Frankfurt/Main. Es ist der Albtraum eines jeden Autofahrers: einen Fußgänger zu überfahren. Im vergangenen Jahr verunglückten allein in Deutschland 523 Fußgänger tödlich. Das entspricht 15 Prozent aller Verkehrstoten hierzulande. Die Verbraucherschutzorganisation Euro NCAP stuft Fußgänger neben den Radfahrern als "ungeschützte" Verkehrsteilnehmer ein und hat nun ihr Punkte- und Sterne-Vergabesystem reformiert. Demnach müssen Neufahrzeuge ab 2016 drei neue Testszenarien durchlaufen, wenn sie die begehrten fünf Sterne der Organisation erhalten wollen.
"Um die Notbremssysteme für ungeschützte Verkehrsteilnehmer bewerten zu können, betrachten wir zwei Bereiche: zum einen die automatische Notbremsfunktion, zum anderen die Mensch-Maschine-Schnittstelle", erläutert eine Euro-NCAP-Sprecherin. Für den ersten Bereich sind die Kriterien bereits recht klar. Die Testszenarien für die Notbremsung werden mit Geschwindigkeiten von 20 bis 60 km/h in neun Schritten durchlaufen. Der Fußgänger soll "keine signifikanten Verletzungen" davontragen.
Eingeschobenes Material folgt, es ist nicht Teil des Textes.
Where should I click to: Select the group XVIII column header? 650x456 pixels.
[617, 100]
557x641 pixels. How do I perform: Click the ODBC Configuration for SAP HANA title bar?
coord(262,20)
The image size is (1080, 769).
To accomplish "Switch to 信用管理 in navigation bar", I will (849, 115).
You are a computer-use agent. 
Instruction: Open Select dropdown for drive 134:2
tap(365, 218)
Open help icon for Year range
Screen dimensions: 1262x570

Die Hersteller setzen dabei auf verschiedene Technologien, die sich vor allem in der Sensorik voneinander unterscheiden. So verwendet Volkswagen im Passat noch ein von Bosch zugeliefertes System, das auf Radarsensoren in Verbindung mit einer Mono-Kamera basiert. Im neuen Tiguan, der auf der IAA in Frankfurt vorgestellt wurde, befindet sich hingegen eine Technologie, die in der Lage ist, ausschließlich mithilfe von Radarsensoren Fußgänger und deren Bewegungsabsichten zu erkennen.